Liquidé aquella conversación preguntándole si había hablado con Valencia para pedir la partida bautismal de su abuela y contestó que no. Le informé de que pronto iba a dar una conferencia en aquella ciudad y sin el menor rubor me pidió si yo podría buscarla. Le contesté que lo sentía, pero que seguramente no tendría tiempo.
Cuando finalizamos aquellas confidencias, ella se fue y me quedé sola en el bar. Me detuve a pensar en la opción política de aquel hombre delante de un agua con gas bien fría que había pedido a la camarera.
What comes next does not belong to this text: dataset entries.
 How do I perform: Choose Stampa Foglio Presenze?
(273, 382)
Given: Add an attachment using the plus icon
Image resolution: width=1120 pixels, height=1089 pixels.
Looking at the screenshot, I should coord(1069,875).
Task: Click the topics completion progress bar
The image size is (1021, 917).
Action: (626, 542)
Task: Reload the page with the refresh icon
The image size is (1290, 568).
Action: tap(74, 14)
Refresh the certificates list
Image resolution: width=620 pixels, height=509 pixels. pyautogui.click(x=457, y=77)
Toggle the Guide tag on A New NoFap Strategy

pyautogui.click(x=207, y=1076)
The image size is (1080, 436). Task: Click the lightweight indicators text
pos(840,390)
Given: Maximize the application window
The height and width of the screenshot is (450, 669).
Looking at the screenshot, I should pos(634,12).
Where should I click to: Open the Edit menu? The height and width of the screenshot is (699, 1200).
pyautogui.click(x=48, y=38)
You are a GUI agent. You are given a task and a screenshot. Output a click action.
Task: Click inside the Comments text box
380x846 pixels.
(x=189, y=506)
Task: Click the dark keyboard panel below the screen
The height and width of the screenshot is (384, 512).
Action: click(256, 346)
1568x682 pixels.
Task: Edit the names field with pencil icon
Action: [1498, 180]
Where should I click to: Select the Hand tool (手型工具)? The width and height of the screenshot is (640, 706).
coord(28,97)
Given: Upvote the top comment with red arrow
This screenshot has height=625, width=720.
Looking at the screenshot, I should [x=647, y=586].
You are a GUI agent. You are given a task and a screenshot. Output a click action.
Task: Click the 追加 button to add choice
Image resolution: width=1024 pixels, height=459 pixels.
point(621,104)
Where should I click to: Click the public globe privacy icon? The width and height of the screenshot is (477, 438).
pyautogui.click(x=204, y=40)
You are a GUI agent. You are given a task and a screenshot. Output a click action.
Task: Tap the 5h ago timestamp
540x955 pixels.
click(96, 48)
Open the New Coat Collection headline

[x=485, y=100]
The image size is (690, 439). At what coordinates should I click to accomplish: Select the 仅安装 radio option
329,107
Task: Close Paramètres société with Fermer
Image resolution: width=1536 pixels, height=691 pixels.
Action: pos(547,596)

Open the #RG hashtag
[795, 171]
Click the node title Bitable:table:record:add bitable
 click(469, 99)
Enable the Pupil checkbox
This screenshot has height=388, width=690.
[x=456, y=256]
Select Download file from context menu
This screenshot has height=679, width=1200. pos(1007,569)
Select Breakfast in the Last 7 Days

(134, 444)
Concebí la vulnerabilidad en la que debía de haber vivido un hombre que decía «Mi familia empieza en mí». De pronto comprendí el motivo exacto por el cual estaba tan involucrada en esa historia. Al fin y al cabo la hipótesis con la que trabajas —juzgué— se ciñe al análisis de los procesos de construcción y recreación de la identidad de las personas. Y la historia del padre de Carmen precisamente dejaba claro que la identidad y su recreación solo se han alcanzado tradicionalmente a través de los hombres, y no de las mujeres.